* [Your task]
Retype the entries below exactly, dropping the images.

* [Provided material]
<<<<
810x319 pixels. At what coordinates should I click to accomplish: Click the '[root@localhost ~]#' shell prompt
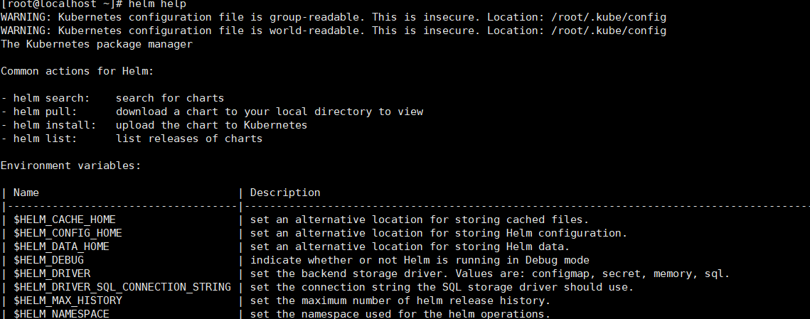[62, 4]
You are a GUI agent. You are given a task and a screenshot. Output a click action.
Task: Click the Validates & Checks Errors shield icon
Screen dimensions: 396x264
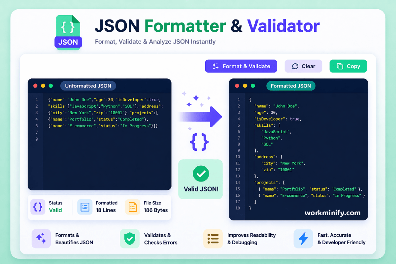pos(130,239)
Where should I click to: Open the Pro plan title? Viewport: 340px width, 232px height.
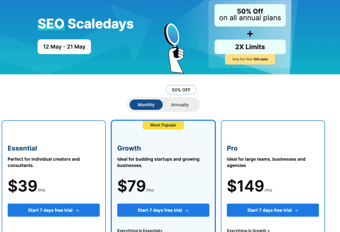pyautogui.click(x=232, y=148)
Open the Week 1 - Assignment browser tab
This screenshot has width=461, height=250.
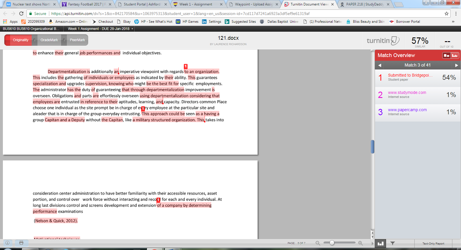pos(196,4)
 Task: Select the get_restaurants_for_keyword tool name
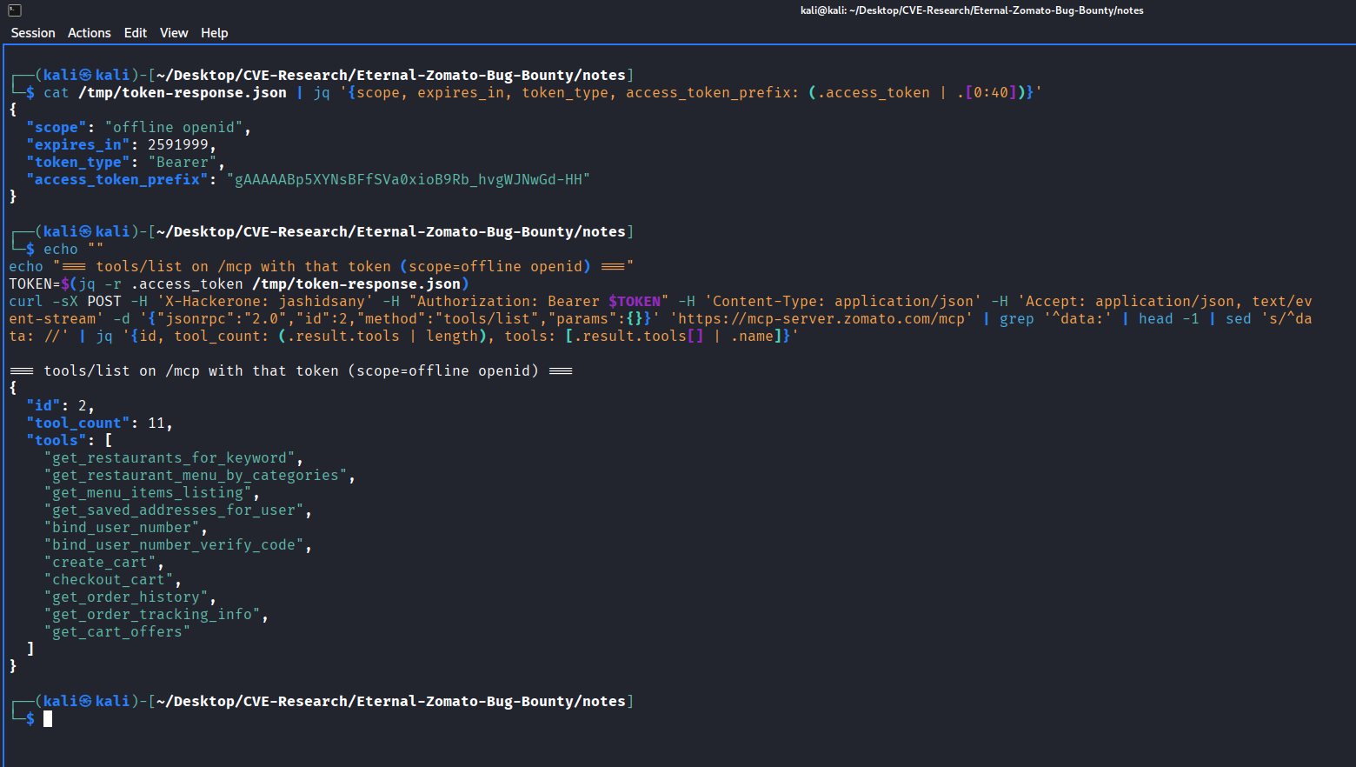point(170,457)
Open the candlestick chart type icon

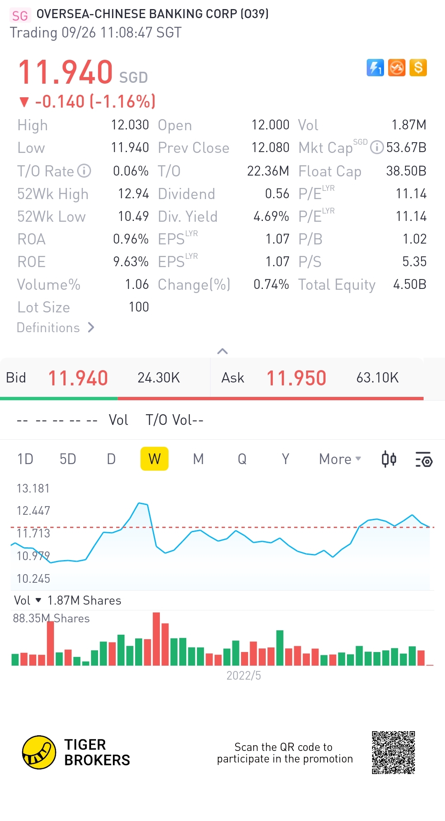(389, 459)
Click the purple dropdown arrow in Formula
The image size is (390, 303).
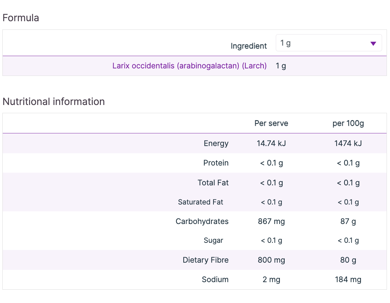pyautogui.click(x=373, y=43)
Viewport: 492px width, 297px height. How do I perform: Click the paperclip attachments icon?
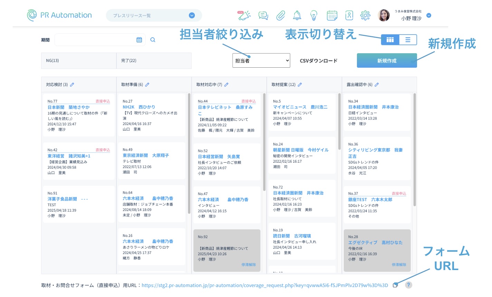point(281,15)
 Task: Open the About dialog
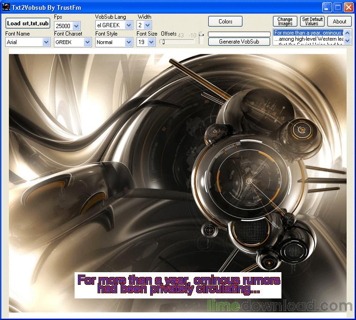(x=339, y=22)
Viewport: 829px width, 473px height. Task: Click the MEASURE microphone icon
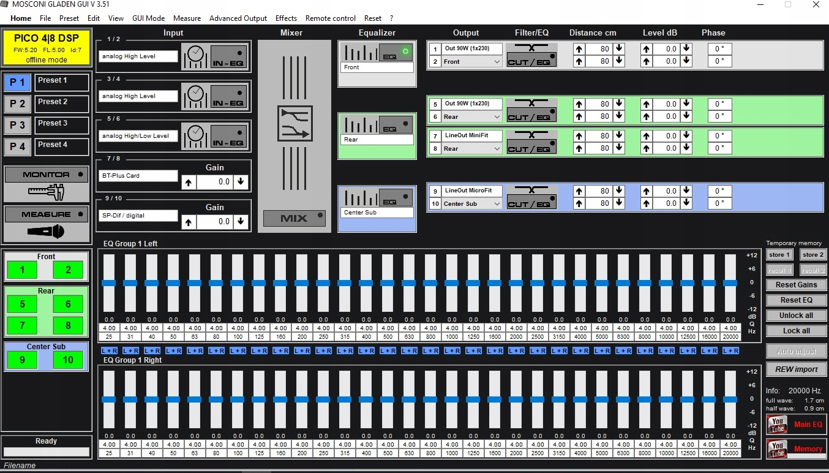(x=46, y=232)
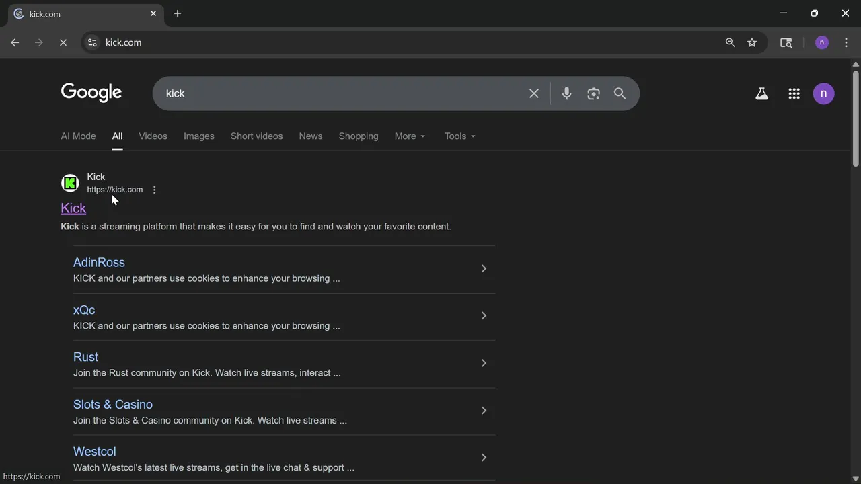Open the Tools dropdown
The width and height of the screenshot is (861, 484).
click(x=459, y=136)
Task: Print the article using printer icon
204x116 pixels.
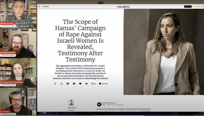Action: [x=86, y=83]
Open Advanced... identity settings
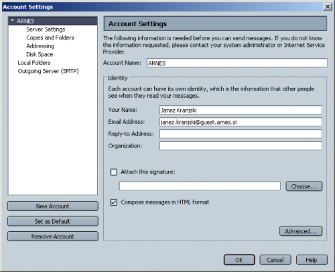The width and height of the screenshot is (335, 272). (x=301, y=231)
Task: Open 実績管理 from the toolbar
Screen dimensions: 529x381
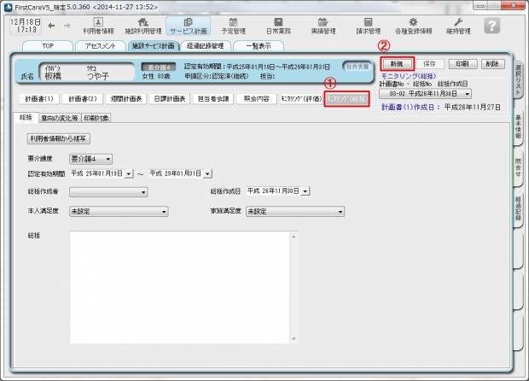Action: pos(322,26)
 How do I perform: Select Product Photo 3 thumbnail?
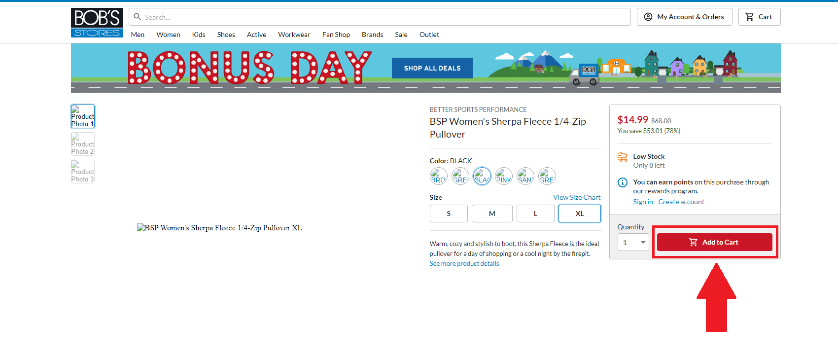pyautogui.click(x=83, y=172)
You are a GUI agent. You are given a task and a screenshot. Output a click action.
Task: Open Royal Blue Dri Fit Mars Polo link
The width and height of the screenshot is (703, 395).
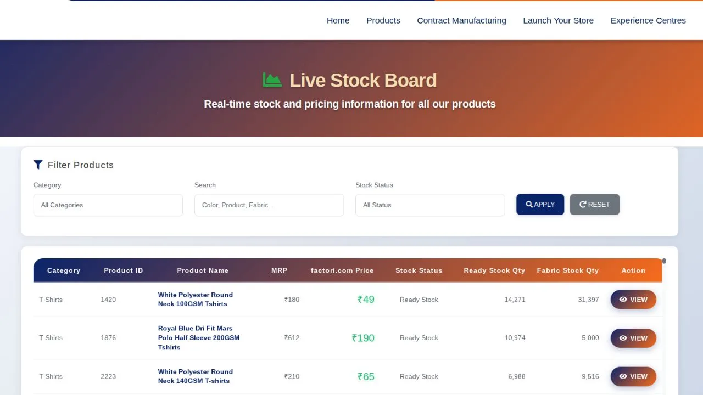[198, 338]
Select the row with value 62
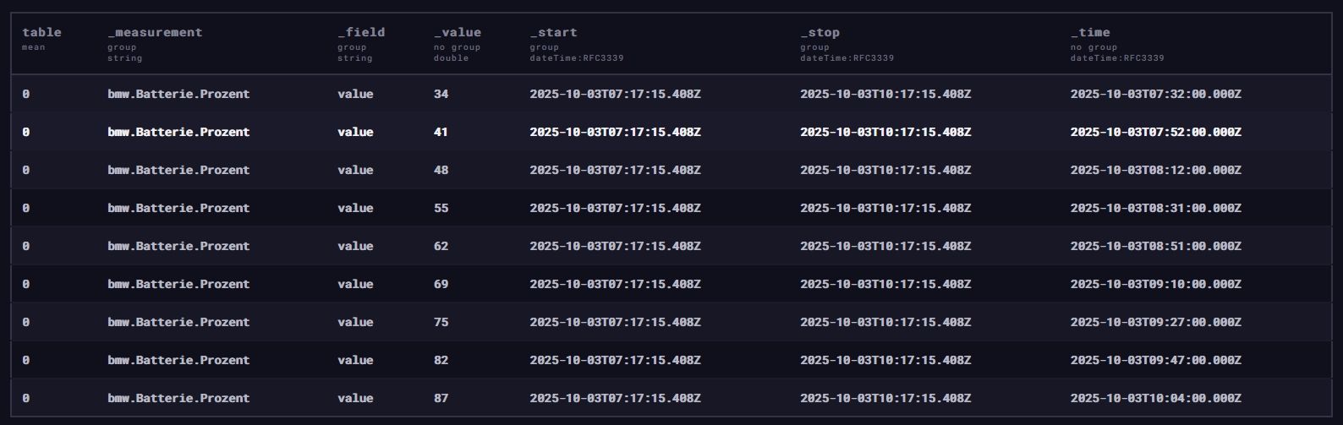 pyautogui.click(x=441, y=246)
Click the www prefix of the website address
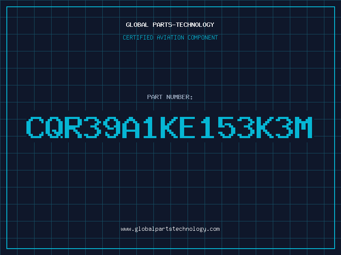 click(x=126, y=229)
>>>>
* [Finished task]
810x319 pixels. At what coordinates should I click to accomplish: Click the '[root@localhost ~]#' shell prompt
[62, 4]
You are a GUI agent. You are given a task and a screenshot. Output a click action.
Task: Click the Validates & Checks Errors shield icon
Screen dimensions: 396x264
pos(130,239)
Where should I click to: Open the Pro plan title? Viewport: 340px width, 232px height.
pyautogui.click(x=232, y=148)
Open the Week 1 - Assignment browser tab
This screenshot has width=461, height=250.
pos(196,4)
 Task: Select the get_restaurants_for_keyword tool name
point(170,457)
Open the candlestick chart type icon

(389, 459)
Click the purple dropdown arrow in Formula
The image size is (390, 303).
pyautogui.click(x=373, y=43)
Viewport: 492px width, 297px height. How do I perform: Click the paperclip attachments icon?
point(281,15)
 Task: Open the About dialog
(x=339, y=22)
Viewport: 829px width, 473px height. Task: Click the MEASURE microphone icon
(x=46, y=232)
Open the Tools dropdown
The width and height of the screenshot is (861, 484).
click(x=459, y=136)
Task: Print the article using printer icon
204x116 pixels.
Action: [x=86, y=83]
Open Advanced... identity settings
The width and height of the screenshot is (335, 272). (x=301, y=231)
Task: Open 実績管理 from the toolbar
Screen dimensions: 529x381
Action: pos(322,26)
 How do I perform: Select Product Photo 3 thumbnail?
pyautogui.click(x=83, y=172)
You are a GUI agent. You are given a task and a screenshot. Output a click action.
Task: Open Royal Blue Dri Fit Mars Polo link
The width and height of the screenshot is (703, 395).
[198, 338]
Select the row with value 62
 pyautogui.click(x=441, y=246)
Click the www prefix of the website address
 click(x=126, y=229)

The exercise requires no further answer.